The idea is that a hidden or occult tumor - like a neuroblastoma or ganglioneuroblastoma - triggers the body’s immune system, and the resulting antibodies unintentionally target healthy cells of the nervous system.

CD20+ B-cells that get into the CSF fluid seem to play an important role.

One brain area that gets affected is the cerebellum, which plays an important role in coordinating body movements.

In older children and adolescents OMS is thought to be triggered by an infection, and in adults, it’s often due to a paraneoplastic process due to lung or breast cancer, for example.

In children with OMS, there’s almost always ataxia, so it’s sometimes referred to as OMAS - with the A representing ataxia.

In fact, most toddlers with OMS are initially misdiagnosed with acute cerebellar ataxia of childhood.

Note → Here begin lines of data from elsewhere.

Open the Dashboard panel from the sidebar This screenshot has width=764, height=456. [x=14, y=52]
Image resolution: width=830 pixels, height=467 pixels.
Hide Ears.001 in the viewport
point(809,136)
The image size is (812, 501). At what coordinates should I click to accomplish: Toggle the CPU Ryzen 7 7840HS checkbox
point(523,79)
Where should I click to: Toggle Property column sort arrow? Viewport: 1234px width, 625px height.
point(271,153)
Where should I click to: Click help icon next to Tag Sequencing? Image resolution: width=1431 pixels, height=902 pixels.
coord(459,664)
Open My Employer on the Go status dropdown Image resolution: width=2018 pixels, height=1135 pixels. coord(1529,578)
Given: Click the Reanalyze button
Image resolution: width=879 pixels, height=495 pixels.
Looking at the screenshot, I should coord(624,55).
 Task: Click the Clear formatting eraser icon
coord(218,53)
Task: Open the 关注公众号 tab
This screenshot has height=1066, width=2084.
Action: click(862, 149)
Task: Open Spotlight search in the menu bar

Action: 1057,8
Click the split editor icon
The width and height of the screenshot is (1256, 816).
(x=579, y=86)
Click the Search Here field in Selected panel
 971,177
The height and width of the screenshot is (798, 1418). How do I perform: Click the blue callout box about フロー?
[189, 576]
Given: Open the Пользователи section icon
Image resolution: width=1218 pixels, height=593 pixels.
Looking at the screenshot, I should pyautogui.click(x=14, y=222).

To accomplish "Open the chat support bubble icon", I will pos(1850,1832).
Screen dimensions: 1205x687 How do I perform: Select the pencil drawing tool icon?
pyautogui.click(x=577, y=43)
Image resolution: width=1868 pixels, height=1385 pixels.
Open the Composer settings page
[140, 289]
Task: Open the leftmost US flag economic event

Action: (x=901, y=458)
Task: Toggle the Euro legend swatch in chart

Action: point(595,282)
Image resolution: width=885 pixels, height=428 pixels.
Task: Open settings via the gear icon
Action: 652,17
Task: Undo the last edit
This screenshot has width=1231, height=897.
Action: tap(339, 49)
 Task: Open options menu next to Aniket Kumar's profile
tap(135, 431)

The diagnosis of OMS is also often based on symptoms like opsoclonus and myoclonus which can appear abruptly, progressing over days to weeks.

Key Takeaways

Opsoclonus-myoclonus syndrome (OMS) is a rare condition, characterized by rapid, uncontrolled eye movements (opsoclonus) and sudden twitching or jerking of muscles (myoclonus). It can also present with ataxia, which often results in the inability to walk, sit or crawl, and the loss of previously attained abilities, like speech.

The cause of OMS is not well understood, but it is thought to be due to an autoimmune condition in which the body attacks the nervous system, resulting in characteristic signs and symptoms. Treatment involves immunosuppressive therapy like corticosteroids, intravenous immunoglobulin or IVIG, drugs like cyclophosphamide, and rituximab.